Extracted material:
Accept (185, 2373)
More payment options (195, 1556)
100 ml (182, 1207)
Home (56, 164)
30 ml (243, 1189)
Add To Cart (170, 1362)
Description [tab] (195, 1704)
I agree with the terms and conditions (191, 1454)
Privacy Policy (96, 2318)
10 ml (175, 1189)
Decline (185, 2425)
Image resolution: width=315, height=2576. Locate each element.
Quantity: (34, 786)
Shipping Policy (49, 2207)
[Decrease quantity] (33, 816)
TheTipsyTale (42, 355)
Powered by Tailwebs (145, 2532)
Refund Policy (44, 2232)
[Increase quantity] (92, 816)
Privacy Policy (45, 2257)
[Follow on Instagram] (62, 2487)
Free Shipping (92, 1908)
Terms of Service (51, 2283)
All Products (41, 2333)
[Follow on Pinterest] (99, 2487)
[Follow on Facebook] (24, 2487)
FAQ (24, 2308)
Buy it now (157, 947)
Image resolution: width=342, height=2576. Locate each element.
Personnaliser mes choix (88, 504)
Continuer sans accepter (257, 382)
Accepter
--
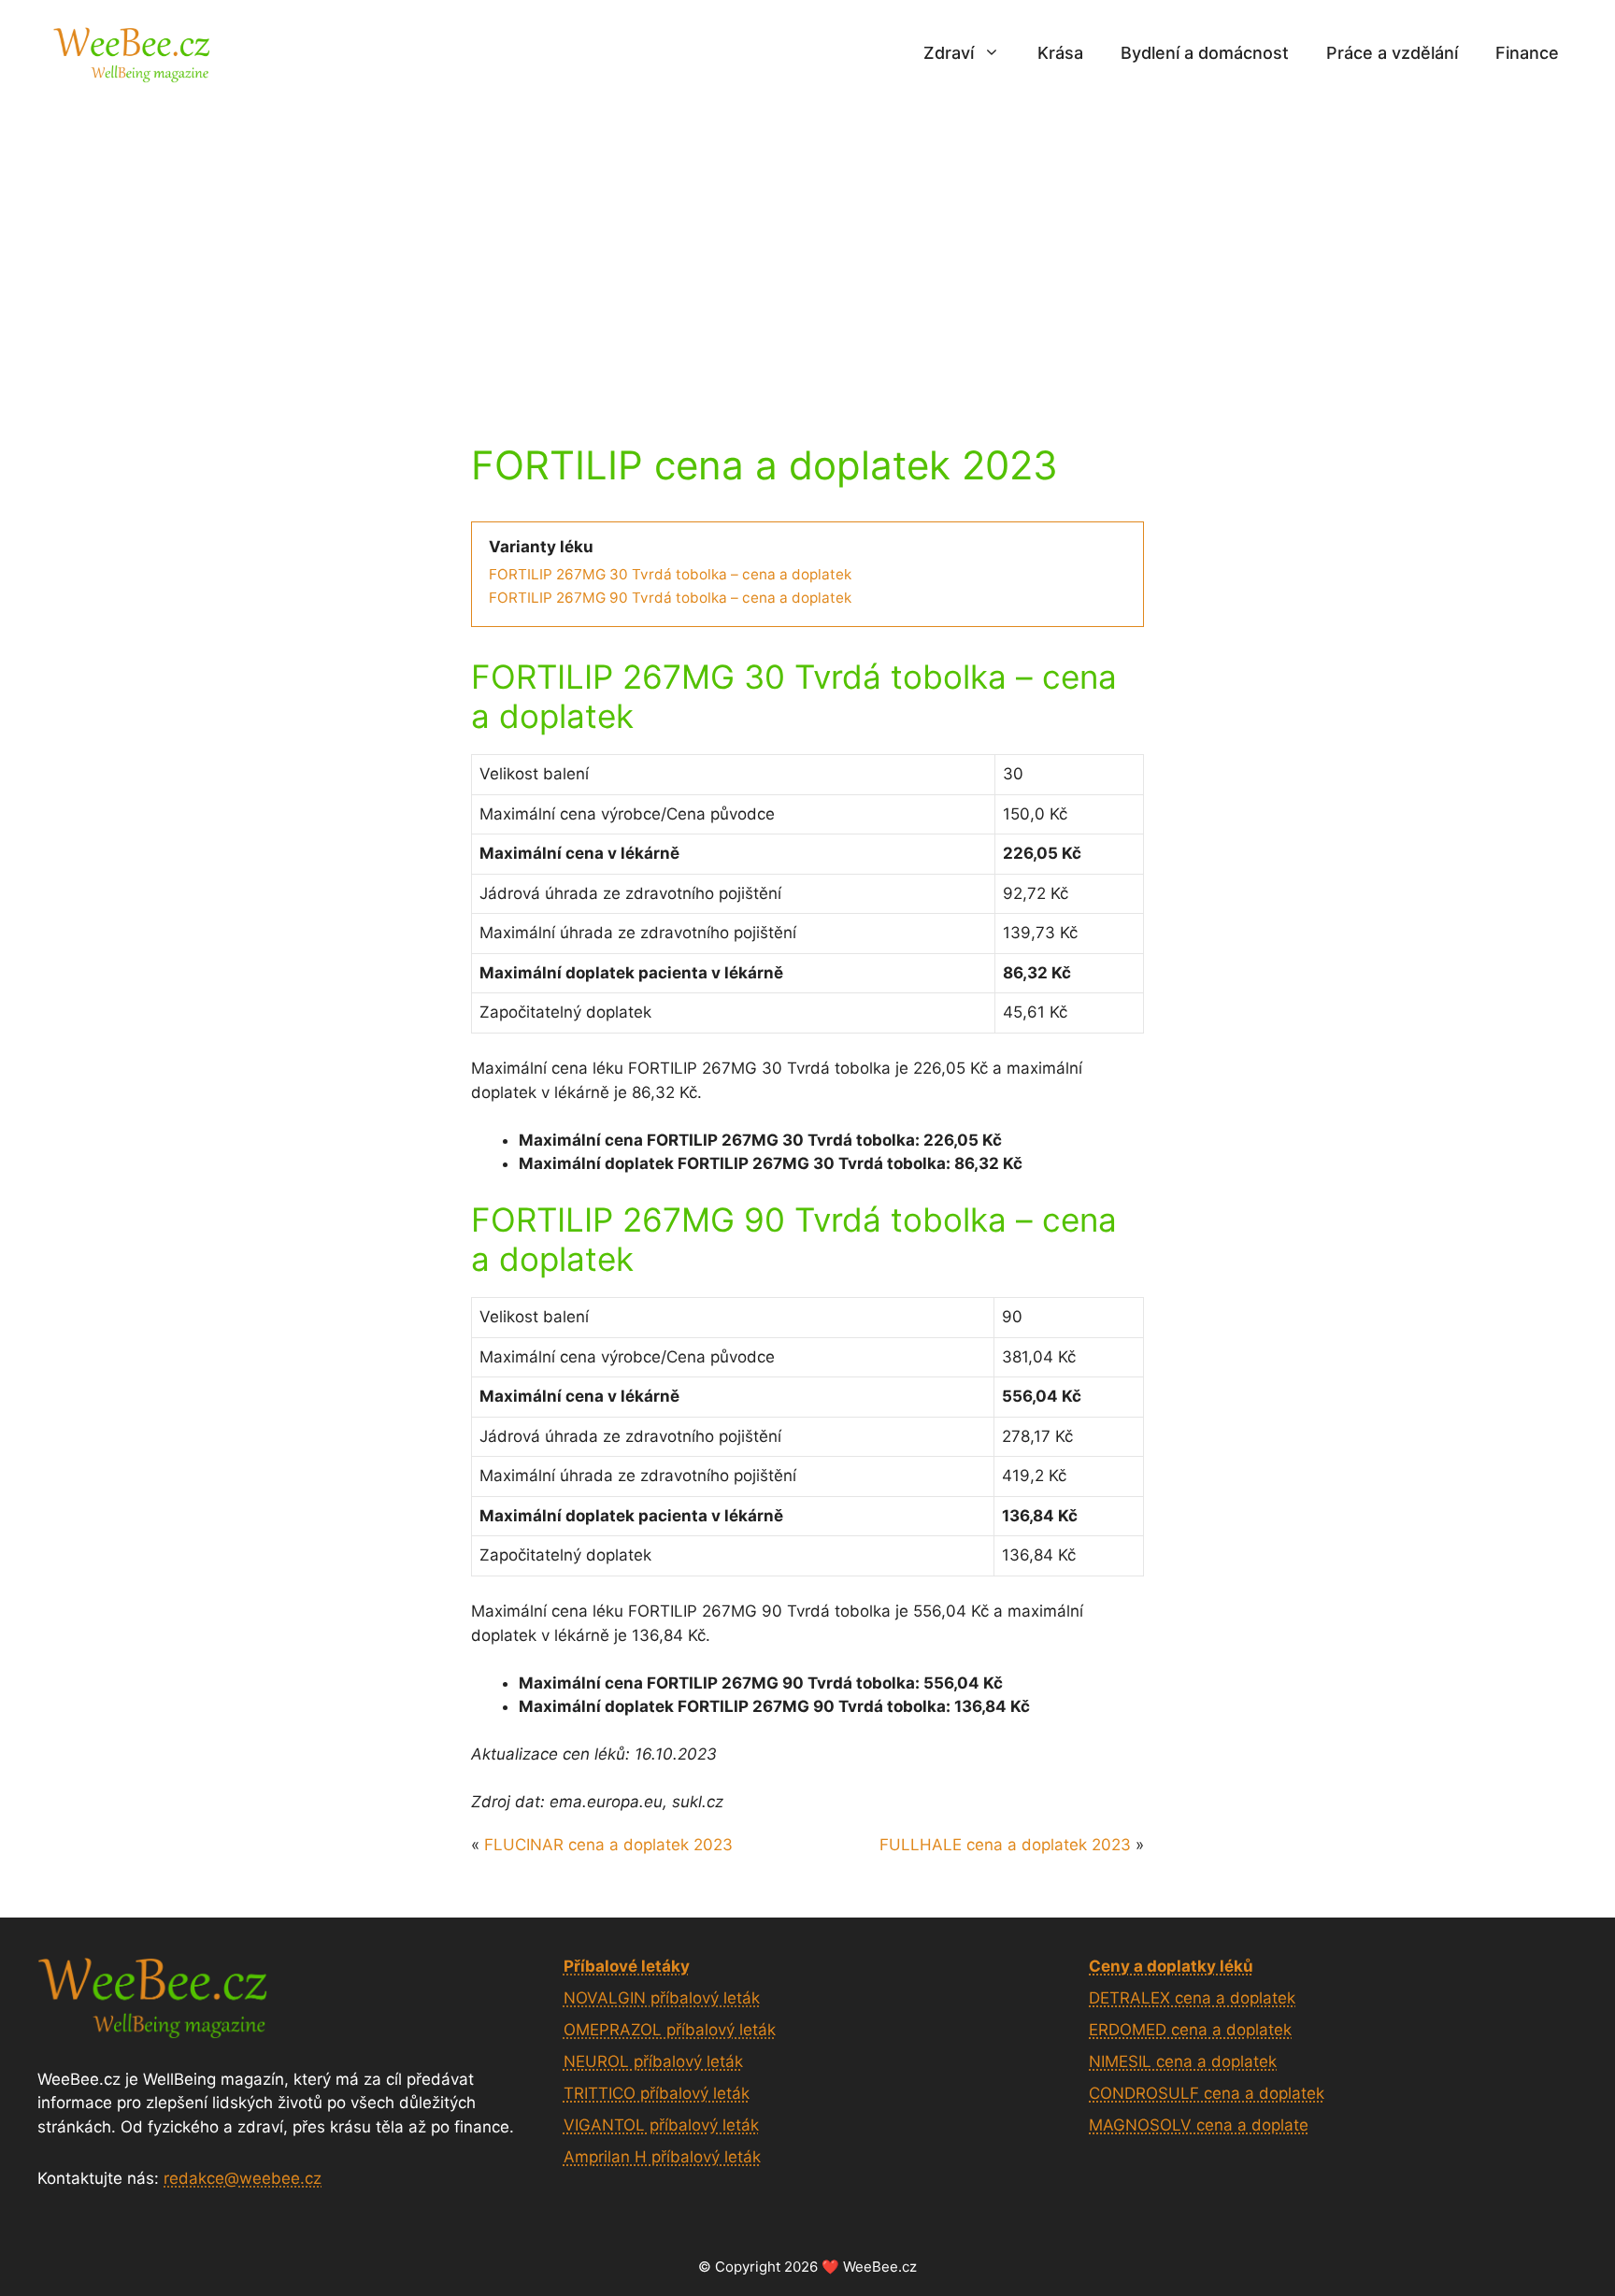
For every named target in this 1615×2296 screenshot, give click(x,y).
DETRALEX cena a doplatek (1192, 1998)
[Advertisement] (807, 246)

Brief:
The answer must be every line of the records that holds the string "element".

Solution for this problem:
Image resolution: width=315, height=2576. Locate each element.
Image resolution: width=342, height=2576. Locate each element.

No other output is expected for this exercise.